▸ Problem details: I would like the lines below, from the one with "Click the vertical axis line above the part" through the one with "Task: Select the hidden gray entry at rank 5", copied exactly and without any pictures.

▸ Material shown:
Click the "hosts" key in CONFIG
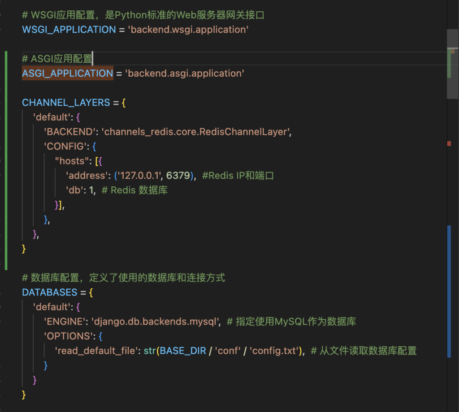Viewport: 459px width, 412px height. (x=71, y=161)
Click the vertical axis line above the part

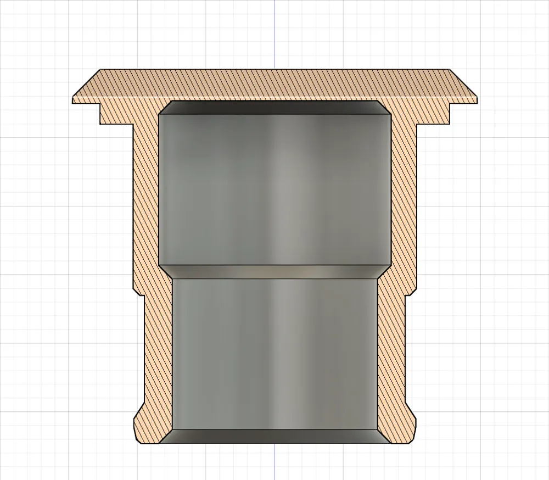pyautogui.click(x=275, y=35)
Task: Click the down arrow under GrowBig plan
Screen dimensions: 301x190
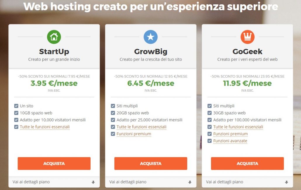Action: point(190,182)
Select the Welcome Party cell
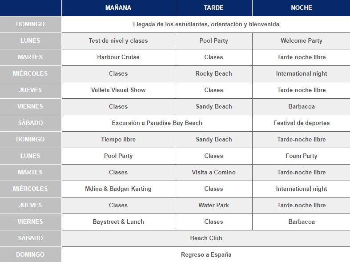The width and height of the screenshot is (350, 262). pyautogui.click(x=302, y=40)
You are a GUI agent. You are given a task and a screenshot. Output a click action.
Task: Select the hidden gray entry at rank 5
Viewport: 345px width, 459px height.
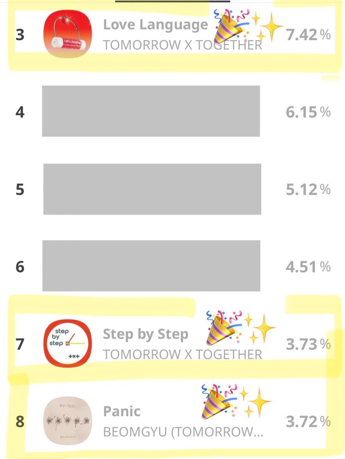click(152, 189)

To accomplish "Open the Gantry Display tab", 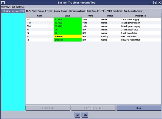I will pyautogui.click(x=60, y=11).
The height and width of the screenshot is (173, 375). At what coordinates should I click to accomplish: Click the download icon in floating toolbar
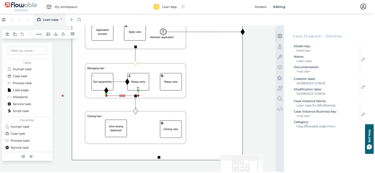click(x=56, y=34)
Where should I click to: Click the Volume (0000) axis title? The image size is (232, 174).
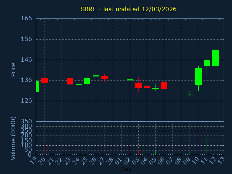13,138
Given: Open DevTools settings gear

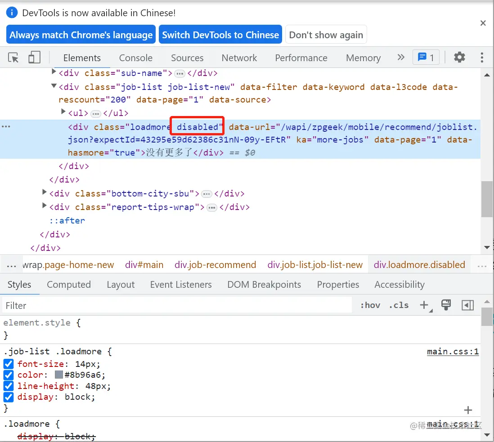Looking at the screenshot, I should [459, 57].
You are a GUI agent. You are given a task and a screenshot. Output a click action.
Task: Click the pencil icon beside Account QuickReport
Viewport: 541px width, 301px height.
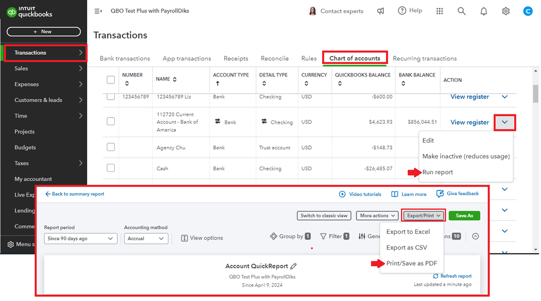(x=294, y=266)
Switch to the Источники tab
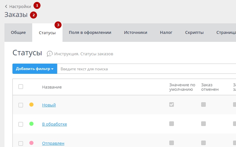 [x=136, y=33]
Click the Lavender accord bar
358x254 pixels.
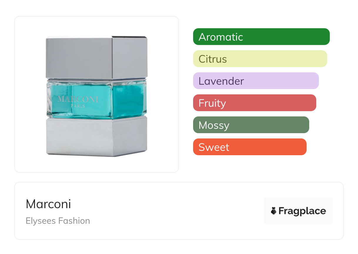(x=256, y=81)
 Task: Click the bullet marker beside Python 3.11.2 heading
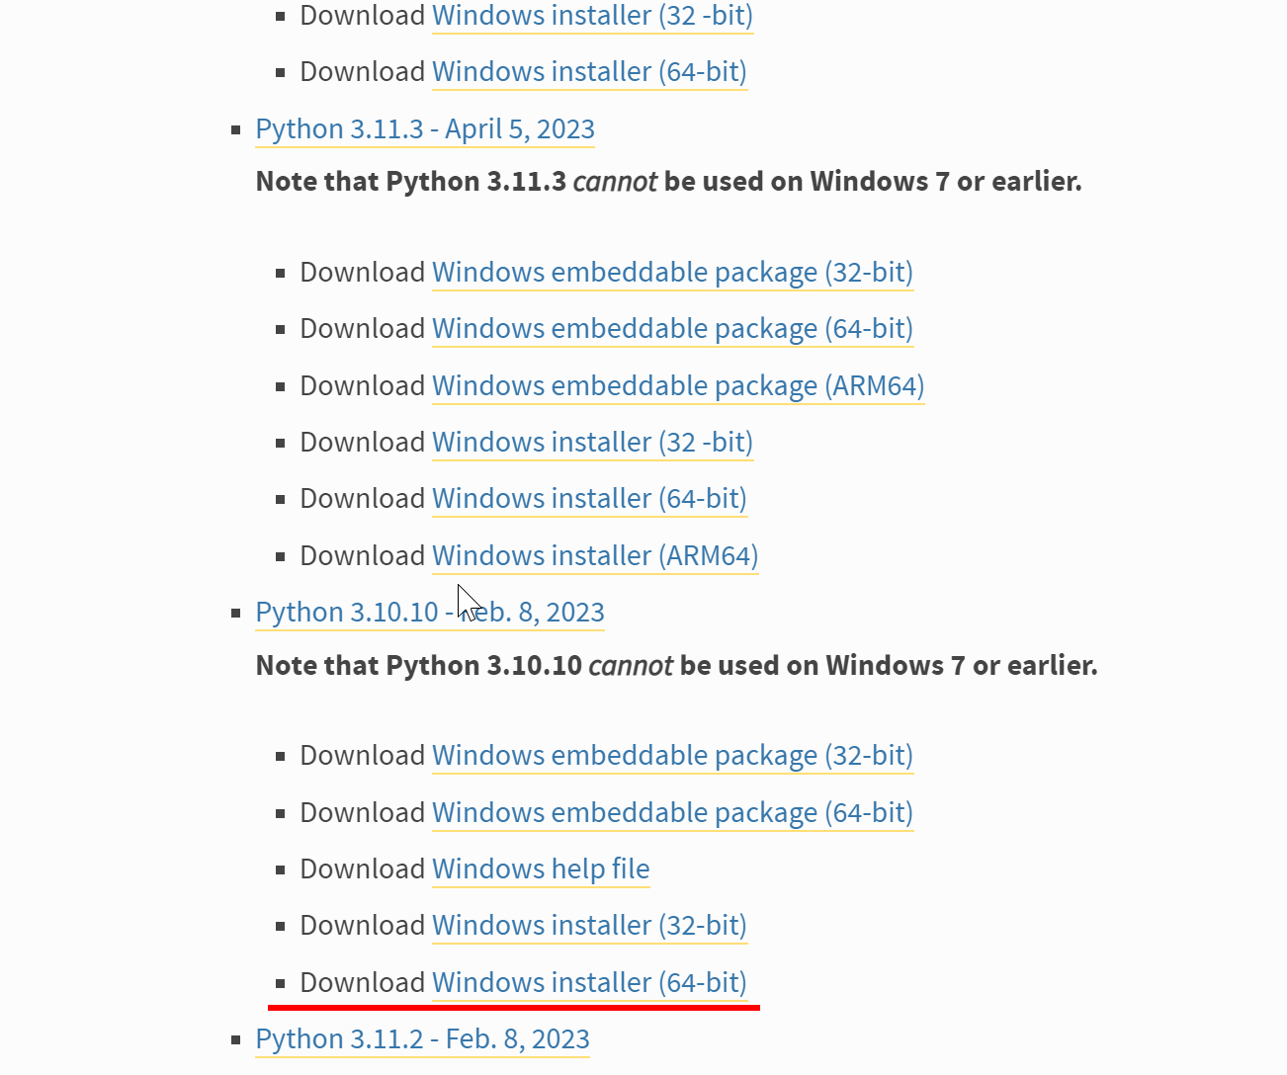click(x=236, y=1040)
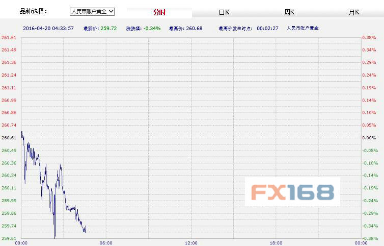Image resolution: width=384 pixels, height=246 pixels.
Task: Click the 0.38% percentage axis label
Action: pos(369,38)
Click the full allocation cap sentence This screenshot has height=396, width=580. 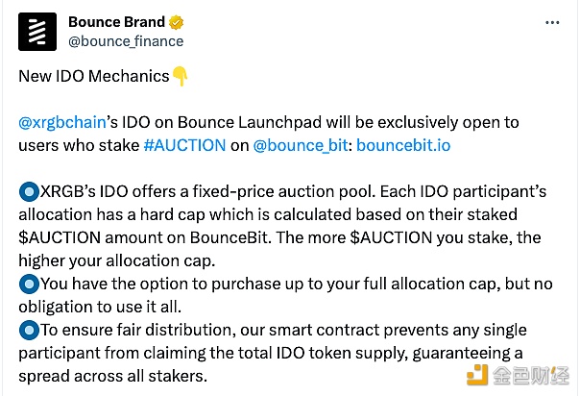pyautogui.click(x=285, y=295)
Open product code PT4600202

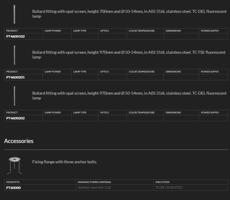(15, 118)
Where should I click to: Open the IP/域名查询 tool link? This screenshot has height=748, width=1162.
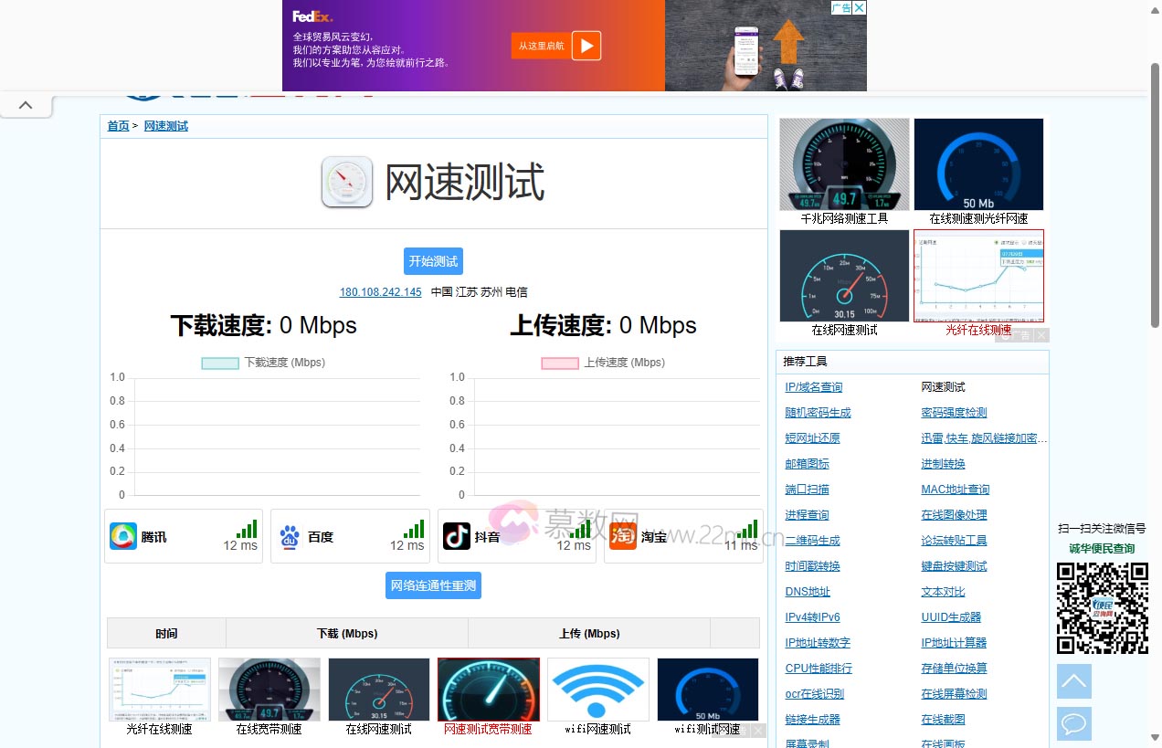813,386
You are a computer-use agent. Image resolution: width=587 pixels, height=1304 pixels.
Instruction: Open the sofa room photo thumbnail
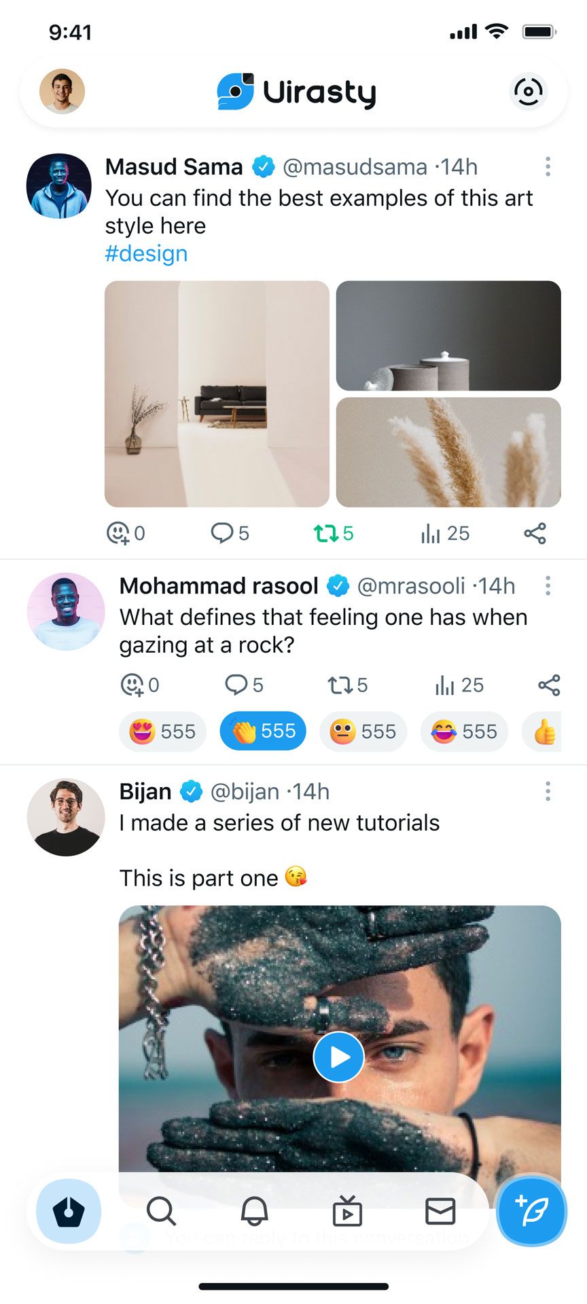pos(217,394)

▸ Exercise response:
Click the vertical axis line above the part

pyautogui.click(x=275, y=35)
Task: Click the down arrow under GrowBig plan
Screen dimensions: 301x190
Action: point(190,182)
Select the Welcome Party cell
The width and height of the screenshot is (350, 262). pyautogui.click(x=302, y=40)
You are a GUI agent. You are given a task and a screenshot. Output a click action.
Task: Select the hidden gray entry at rank 5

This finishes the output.